需要項目別の内訳をみると(添付資料表参照)、個人消費支出は、大幅な価格上昇とエネルギー危機にもかかわらず、前期に引き続き新型コロナウイルス感染防止のための行動制限解除に伴う旅行や外出の再開などにより前期比1.0%増となり、内需を押し上げた。また、建設投資は1.4%減と減少したものの、機械設備投資はとりわけ機械、器具、車両への投資が伸び、2.7%増と大幅に伸びた。一方、政府消費支出は0.0%と横ばい。輸出入は、緊迫した国際情勢にもかかわらず、全体的に増加した。ただし、輸出が2.0%増であったのに対して、輸入が2.4%増と輸出より増加したため、外需(純輸出)はGDP成長率の押し下げ要因となった。
産業別でみると、製造業が前期比0.9%増だった。エネルギー価格高騰の影響を受ける化学や金属などのエネルギー集約型部門が減少する中で、自動車や機械などの増加が貢献した。また、ほとんどのサービス部門も大幅に増加した。一方、建設は4.2%減と大幅に減少した。

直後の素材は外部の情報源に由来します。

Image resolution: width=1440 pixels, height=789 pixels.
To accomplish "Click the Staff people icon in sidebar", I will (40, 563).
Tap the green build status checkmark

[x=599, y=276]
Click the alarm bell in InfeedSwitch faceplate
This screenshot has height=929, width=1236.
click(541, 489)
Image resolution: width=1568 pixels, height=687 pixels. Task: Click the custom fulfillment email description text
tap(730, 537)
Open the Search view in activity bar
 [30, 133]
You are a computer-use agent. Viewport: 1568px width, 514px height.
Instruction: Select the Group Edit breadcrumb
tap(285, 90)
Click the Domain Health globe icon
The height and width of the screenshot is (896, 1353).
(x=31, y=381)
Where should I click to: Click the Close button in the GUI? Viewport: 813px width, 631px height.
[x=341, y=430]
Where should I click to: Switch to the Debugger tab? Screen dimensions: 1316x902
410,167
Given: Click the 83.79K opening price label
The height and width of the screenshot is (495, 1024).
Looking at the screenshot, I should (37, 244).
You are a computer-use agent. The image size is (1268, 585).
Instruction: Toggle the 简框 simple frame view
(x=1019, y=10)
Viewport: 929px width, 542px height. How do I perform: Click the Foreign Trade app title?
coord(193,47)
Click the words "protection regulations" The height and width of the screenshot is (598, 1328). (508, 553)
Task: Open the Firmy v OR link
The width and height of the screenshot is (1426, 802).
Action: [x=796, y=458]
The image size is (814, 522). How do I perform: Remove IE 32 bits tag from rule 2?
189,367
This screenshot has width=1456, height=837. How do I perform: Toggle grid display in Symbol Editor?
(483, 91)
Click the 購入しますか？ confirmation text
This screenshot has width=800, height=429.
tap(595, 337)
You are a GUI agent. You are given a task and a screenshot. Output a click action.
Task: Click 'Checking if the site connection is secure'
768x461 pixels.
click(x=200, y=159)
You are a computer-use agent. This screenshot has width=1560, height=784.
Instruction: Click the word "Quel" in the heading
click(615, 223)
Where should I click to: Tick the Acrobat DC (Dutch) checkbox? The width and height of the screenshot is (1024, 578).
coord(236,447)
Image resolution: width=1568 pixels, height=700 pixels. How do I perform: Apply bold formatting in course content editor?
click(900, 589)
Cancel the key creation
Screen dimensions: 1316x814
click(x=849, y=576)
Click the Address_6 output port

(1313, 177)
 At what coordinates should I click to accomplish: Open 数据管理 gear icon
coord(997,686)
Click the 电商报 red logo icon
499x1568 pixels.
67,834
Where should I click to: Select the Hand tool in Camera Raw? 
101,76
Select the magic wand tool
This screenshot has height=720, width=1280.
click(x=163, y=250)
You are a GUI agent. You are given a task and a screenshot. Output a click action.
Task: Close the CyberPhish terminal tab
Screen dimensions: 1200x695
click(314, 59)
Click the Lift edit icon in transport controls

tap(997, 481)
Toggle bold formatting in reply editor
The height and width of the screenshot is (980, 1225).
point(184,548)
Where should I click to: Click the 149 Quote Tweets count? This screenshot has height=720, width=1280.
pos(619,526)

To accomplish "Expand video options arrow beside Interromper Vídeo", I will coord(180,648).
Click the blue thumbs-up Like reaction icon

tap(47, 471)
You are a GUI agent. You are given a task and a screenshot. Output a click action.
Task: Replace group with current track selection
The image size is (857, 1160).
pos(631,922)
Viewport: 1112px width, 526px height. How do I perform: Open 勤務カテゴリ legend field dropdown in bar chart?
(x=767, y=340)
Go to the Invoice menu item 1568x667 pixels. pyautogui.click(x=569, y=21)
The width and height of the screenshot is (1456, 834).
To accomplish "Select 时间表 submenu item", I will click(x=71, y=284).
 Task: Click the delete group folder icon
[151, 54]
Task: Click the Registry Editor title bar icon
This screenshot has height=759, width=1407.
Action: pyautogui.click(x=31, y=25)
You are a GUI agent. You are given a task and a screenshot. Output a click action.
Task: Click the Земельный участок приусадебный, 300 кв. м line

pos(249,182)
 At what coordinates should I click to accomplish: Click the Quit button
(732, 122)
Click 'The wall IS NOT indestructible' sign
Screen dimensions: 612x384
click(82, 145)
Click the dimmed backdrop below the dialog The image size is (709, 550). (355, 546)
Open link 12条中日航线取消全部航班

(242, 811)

景気見通しは下方修正も、景気後退は予想ほど深刻化しない可能性も
消費者物価指数(CPI)上昇率は、9月に前年同月比で10.0%と2桁台に突入した後()も引き続き上昇し、10月は10.4%と1990年のドイツ再統一以来の最高水準を記録した。11月は10.0%(速報値)と高水準で推移する。
インフレの進行による家計の購買力低下などを踏まえ、11月9日発表の経済諮問委員会(通称「五賢人委員会」)の予測では、2022年の実質GDP成長率は1.7%(3月予測では1.8%)、2023年はマイナス0.2%(同3.6%)と下方修正された。これに対し、ドイツ商工会議所連合会(DIHK)は同日、企業は2023年に投資計画を大幅縮小し、輸出も悪化すると懸念していることから、2023年の経済見通しは経済諮問委員会の予測をはるかに下回るとの見方を示した。
一方、ifo経済研究所が11月24日に発表した11月のドイツ企業景況感指数(2015年=100)は、86.3と前月比1.8ポイントの増加に転じた。今後6カ月の見通しを示す期待指数も80.0と4.1ポイント増になり、悲観的な見通しが緩和された。同研究所のクレメンス・フエスト所長は「景気後退は、多くの人の予想よりも深刻ではない可能性がある」と指摘している。